Science

Half of social science studies fail replication tests

By · 2026-06-12
Half of social science studies fail replication tests
Photo by Markus Winkler on Unsplash

Across 3,900 social science papers examined over seven years, 49% failed to reproduce the original result when tested, a replication rate of 51%, according to findings published by the SCORE project (Systematizing Confidence in Open Research and Evidence) [1]. That places the field at the statistical threshold between systematic knowledge production and coin-flip reliability.

SCORE employed two distinct verification methods: reanalysis of existing data and full replication from scratch, processing more than 100 papers through both pathways [1][3]. Reanalysis checks whether the original data supports the published conclusion when processed independently. Replication runs the study again with new subjects and new data collection. Both methods converged on the same approximate failure rate, which means the problem is not confined to statistical errors or selective reporting, it extends to the experimental design and the phenomena being measured.
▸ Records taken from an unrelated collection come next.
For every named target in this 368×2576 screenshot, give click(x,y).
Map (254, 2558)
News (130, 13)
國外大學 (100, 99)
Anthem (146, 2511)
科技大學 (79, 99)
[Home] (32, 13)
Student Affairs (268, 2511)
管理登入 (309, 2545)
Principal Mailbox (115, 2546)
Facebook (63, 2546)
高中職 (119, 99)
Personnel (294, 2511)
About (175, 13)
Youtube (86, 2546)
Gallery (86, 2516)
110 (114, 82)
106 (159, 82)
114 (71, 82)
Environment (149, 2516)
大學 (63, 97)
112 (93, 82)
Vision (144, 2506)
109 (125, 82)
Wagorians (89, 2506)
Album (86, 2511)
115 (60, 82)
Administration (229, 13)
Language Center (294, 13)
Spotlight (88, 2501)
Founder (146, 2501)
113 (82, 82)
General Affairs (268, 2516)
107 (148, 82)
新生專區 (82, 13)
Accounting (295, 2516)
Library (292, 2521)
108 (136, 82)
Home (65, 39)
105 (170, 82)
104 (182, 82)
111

The replication rate was not uniform. Newer papers replicated more reliably than older ones, and papers published in journals requiring extensive data sharing also showed higher replication rates [1][4]. This creates a selection gradient: the subset of research produced under transparency requirements performs better under verification. Whether that reflects higher-quality methodology or simply greater compliance with documentation standards remains an open question. The gradient does not necessarily separate true findings from false ones, it may separate auditable findings from opaque ones.

A White House executive order issued in May 2025 named the "reproducibility crisis" as a priority concern for federal science policy [1][5]. The timing positions SCORE's findings within a broader institutional reckoning. The project's data and materials now sit in a living repository on the Open Science Framework, making the verification system itself transparent and available for further analysis [1][6].

A 51% replication rate means social science operates at the boundary where a field generates enough reliable findings to justify continued institutional support while producing enough unreliable findings to require permanent verification infrastructure [2]. The open question is not whether the field is broken, it is whether coin-flip reliability represents a stable equilibrium for disciplines studying high-variance human systems, and what it means when policy, education, and clinical practice are built on research that replicates at the rate of a fair coin toss. Half-right is not random when institutions treat it as authoritative.

The implications extend beyond academic credibility: when interventions are designed, funding allocated, and curricula revised based on findings that fail to replicate more often than they succeed, the cost is not merely intellectual but material, measured in wasted resources, ineffective programs, and eroded public trust in empirical inquiry. SCORE does not resolve the crisis, but it quantifies it with enough precision that ignoring the problem now requires willful institutional blindness. What remains is whether the research community will treat 51% as a baseline to improve upon or a threshold to defend.